__Exercise tasks__.
A) Please decide whether each statement agrees with the passage on Chinsurah Mogra CD Block: (i) the block produced more Boro paddy than Aman paddy in 2013–14; (ii) deep tube wells irrigated more land than any other single means listed; (iii) the block had 44 fair price shops in 2013-14. Answer yes or no for each and quote the deciding words of the passage.
B) Write the next part of the passage on Chinsurah Mogra CD Block, starting after its last sentence.

__Passage shown__.

Chinsurah Mogra CD Block had 28 fertiliser depots, 10 seed stores and 44 fair price shops in 2013-14.

In 2013–14, Chinsurah Mogra CD Block produced 6,781 tonnes of Aman paddy, the main winter crop from 2,572 hectares, 3,791 tonnes of Boro paddy (spring crop) from 1,519 hectares, 5 tonnes of wheat from 2 hectares, 560 tonnes of jute from 28 hectares and 106,280 tonnes of potatoes from 3,831 hectares. It also produced pulses and oilseeds.

In 2013–14, the total area irrigated in Chinsurah Mogra CD Block was 3,104 hectares, out of which 20 hectares were irrigated by canal water, 150 hectares by tank water, 740 hectares by river lift irrigation, 1,350 hectares by deep tube wells, 644 hectares by shallow tube wells and 200 hectares by other means.

__Provided records__.
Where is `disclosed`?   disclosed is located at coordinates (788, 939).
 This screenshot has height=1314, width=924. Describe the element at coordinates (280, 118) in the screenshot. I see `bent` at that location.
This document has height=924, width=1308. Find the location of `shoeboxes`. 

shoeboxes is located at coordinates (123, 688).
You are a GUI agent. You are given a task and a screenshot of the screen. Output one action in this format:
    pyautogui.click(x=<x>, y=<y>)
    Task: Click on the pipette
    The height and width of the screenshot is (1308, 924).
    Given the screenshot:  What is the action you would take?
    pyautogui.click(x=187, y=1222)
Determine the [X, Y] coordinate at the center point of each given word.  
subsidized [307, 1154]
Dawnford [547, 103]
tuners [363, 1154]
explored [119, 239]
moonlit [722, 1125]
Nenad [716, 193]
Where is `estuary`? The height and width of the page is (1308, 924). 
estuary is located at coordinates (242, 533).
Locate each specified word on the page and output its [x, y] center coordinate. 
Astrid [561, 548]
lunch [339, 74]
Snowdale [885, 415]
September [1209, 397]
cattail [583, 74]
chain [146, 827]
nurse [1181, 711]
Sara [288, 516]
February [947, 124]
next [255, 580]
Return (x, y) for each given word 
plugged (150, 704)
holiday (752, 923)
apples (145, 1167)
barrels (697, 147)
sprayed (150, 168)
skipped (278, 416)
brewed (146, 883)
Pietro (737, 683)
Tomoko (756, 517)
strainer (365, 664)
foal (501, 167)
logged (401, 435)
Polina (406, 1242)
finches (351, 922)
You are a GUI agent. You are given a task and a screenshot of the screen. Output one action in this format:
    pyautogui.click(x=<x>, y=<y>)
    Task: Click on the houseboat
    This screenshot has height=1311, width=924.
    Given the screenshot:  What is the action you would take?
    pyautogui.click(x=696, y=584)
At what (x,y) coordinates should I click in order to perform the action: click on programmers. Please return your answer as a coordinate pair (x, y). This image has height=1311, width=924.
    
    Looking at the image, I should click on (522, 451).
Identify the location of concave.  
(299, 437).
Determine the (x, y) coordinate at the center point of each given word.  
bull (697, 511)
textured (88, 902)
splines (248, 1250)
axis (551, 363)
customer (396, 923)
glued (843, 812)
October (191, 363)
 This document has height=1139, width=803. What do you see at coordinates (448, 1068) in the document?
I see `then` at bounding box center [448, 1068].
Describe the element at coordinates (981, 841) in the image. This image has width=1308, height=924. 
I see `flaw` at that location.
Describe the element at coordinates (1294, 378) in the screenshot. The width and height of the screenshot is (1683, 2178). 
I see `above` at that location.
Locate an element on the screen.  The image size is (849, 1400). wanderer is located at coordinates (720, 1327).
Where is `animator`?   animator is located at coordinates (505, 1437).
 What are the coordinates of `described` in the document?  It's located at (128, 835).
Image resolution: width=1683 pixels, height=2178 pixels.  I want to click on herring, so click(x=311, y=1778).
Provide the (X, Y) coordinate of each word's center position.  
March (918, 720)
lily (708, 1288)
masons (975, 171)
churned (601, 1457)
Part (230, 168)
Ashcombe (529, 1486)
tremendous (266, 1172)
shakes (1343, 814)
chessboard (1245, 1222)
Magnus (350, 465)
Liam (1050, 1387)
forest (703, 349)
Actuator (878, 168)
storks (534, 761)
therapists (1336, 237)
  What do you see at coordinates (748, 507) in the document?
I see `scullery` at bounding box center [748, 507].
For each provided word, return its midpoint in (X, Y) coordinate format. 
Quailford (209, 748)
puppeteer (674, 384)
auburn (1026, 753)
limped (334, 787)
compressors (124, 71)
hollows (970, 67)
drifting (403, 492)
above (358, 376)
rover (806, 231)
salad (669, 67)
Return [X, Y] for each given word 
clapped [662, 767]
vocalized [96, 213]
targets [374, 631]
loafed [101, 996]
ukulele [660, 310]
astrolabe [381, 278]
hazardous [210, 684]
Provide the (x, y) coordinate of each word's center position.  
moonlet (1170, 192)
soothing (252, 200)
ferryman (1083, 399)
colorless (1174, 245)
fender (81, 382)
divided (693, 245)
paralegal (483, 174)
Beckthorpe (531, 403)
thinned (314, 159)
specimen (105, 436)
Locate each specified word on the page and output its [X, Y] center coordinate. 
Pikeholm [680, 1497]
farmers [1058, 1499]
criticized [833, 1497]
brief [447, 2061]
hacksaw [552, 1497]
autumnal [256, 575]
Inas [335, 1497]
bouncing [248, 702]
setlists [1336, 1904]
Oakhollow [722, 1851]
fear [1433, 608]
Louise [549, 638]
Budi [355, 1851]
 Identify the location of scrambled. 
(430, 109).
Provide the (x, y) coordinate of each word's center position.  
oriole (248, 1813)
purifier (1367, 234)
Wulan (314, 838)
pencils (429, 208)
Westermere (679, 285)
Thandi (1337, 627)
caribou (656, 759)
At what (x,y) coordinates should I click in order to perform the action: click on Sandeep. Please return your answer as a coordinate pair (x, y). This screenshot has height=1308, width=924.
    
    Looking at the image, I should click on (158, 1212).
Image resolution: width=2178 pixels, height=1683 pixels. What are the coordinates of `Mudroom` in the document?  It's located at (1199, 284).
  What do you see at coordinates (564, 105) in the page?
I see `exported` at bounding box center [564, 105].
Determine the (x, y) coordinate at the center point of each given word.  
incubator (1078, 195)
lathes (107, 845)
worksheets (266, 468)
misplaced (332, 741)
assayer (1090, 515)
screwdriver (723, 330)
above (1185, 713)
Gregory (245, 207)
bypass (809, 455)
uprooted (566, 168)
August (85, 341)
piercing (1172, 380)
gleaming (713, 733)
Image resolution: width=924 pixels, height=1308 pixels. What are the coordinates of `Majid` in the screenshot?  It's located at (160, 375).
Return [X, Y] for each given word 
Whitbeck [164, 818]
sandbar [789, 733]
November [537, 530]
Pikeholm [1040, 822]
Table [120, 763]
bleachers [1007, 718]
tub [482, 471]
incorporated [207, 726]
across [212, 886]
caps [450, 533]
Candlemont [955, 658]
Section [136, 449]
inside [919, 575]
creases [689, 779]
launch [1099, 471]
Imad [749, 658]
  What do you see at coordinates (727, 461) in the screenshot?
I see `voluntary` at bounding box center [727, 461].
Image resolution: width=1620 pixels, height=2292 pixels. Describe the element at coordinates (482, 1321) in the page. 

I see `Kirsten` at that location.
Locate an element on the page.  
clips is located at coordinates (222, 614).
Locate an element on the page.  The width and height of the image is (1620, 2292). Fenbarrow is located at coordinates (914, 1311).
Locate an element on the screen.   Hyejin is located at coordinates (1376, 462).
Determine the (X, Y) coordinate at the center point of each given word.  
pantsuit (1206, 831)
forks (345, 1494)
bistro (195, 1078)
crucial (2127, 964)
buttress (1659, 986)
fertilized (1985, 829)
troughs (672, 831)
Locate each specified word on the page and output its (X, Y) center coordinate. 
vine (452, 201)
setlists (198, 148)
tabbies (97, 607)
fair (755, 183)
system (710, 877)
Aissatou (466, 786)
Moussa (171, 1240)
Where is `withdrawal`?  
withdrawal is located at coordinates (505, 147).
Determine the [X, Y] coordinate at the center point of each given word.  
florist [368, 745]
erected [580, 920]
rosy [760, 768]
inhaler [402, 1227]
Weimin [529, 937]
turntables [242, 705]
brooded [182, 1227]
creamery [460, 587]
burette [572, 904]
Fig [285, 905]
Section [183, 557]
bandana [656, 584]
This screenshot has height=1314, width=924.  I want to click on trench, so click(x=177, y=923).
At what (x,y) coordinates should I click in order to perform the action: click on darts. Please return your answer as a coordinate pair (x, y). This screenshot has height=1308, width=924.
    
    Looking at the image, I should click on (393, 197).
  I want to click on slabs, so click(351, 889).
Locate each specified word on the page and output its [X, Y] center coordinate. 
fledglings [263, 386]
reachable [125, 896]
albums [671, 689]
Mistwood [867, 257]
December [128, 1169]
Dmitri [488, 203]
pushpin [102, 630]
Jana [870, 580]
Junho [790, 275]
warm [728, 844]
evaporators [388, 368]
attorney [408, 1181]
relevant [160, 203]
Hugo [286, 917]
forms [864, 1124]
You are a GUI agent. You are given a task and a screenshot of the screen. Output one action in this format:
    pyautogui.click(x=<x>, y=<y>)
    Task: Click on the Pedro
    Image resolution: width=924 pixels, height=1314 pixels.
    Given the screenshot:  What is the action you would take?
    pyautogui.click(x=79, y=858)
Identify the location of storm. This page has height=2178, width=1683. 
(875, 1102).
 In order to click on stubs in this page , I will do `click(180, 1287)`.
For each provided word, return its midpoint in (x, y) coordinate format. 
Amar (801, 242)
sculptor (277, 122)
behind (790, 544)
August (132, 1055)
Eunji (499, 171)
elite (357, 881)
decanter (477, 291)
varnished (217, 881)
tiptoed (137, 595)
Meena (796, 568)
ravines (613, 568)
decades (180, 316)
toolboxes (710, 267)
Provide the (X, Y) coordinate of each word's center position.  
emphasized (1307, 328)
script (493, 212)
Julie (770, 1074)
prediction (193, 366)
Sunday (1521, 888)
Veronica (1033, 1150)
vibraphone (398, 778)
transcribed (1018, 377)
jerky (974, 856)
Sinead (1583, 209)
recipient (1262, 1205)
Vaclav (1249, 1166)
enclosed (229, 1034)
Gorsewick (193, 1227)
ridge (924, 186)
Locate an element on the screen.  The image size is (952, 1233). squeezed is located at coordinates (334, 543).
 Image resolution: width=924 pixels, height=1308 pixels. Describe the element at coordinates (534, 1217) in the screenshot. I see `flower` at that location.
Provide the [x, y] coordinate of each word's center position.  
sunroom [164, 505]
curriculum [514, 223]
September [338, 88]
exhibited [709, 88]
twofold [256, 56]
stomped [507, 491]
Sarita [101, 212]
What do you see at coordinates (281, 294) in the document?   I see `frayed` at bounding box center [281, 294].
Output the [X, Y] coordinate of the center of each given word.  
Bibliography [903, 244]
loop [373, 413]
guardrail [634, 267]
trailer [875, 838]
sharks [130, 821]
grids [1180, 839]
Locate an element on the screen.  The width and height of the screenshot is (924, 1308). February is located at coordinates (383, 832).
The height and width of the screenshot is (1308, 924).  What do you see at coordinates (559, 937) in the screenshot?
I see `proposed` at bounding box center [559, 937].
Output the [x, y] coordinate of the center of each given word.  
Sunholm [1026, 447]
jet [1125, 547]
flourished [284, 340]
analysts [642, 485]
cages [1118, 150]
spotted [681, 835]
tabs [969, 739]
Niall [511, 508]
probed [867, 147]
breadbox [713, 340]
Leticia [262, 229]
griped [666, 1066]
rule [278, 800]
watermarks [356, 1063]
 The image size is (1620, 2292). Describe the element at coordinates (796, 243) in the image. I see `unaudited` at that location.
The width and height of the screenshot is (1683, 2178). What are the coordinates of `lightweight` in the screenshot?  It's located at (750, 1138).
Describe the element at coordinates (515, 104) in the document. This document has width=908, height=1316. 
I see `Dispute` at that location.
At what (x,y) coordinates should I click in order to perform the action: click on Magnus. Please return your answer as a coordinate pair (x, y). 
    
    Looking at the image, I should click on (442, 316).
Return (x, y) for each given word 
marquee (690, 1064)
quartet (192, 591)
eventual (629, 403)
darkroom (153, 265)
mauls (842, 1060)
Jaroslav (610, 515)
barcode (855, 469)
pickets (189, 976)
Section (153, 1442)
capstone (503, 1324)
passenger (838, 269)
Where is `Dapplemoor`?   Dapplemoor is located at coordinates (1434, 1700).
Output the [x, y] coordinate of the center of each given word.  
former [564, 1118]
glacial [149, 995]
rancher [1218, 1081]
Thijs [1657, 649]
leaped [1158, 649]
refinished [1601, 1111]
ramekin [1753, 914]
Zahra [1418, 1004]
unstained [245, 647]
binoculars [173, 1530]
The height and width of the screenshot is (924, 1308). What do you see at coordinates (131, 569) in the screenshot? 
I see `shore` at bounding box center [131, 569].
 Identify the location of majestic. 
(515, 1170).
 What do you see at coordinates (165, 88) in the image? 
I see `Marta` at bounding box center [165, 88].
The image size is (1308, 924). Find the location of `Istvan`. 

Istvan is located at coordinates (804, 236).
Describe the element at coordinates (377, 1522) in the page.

__Numbered responses__.
A)
(i) No: "6,781 tonnes of Aman paddy" against "3,791 tonnes of Boro paddy (spring crop)".
(ii) Yes: "1,350 hectares by deep tube wells".
(iii) Yes: "44 fair price shops in 2013-14".

B)
| Important handicrafts of Hooghly District |
| *Zari work on sari - Pandua, Pursurah, Jangipara, Tarakeswar and other blocks - 3,000 families involved *Chikon embroidery – Babnan, Pandua, Singur - 2,500 families involved *Silk and cotton printing – Serampore (Chanditala) - 300 families involved *Brass and bell metal – Manikpat, Goghat, Arambagh - 150 families involved *Conch shell – Pandua, Khanakul, Makla, Chandannagar *Jute diversified products – Baidyabati, Mogra *Terracotta – Chinsurah, Chandannagar, Baidyabati, Mogra |

===Banking===
In 2013–14, Chinsurah Mogra CD Block had offices of 16 commercial banks.

==Transport==
Chinsurah Mogra CD Block has two ferry services and five originating/terminating bus routes.

The Howrah-Bardhaman main line passes through this CD block and there are stations at Chuchura, Hooghly, Bandel, Adisaptagram, Mogra and Talandu. The stations are mostly located in the cities/municipal towns and are outside the CD block.

It is part of Kolkata Suburban Railway system.

State Highway 13 (West Bengal)/Grand Trunk Road passes through this CD block. The Dankuni-Mogra sector is also known as Delhi Road.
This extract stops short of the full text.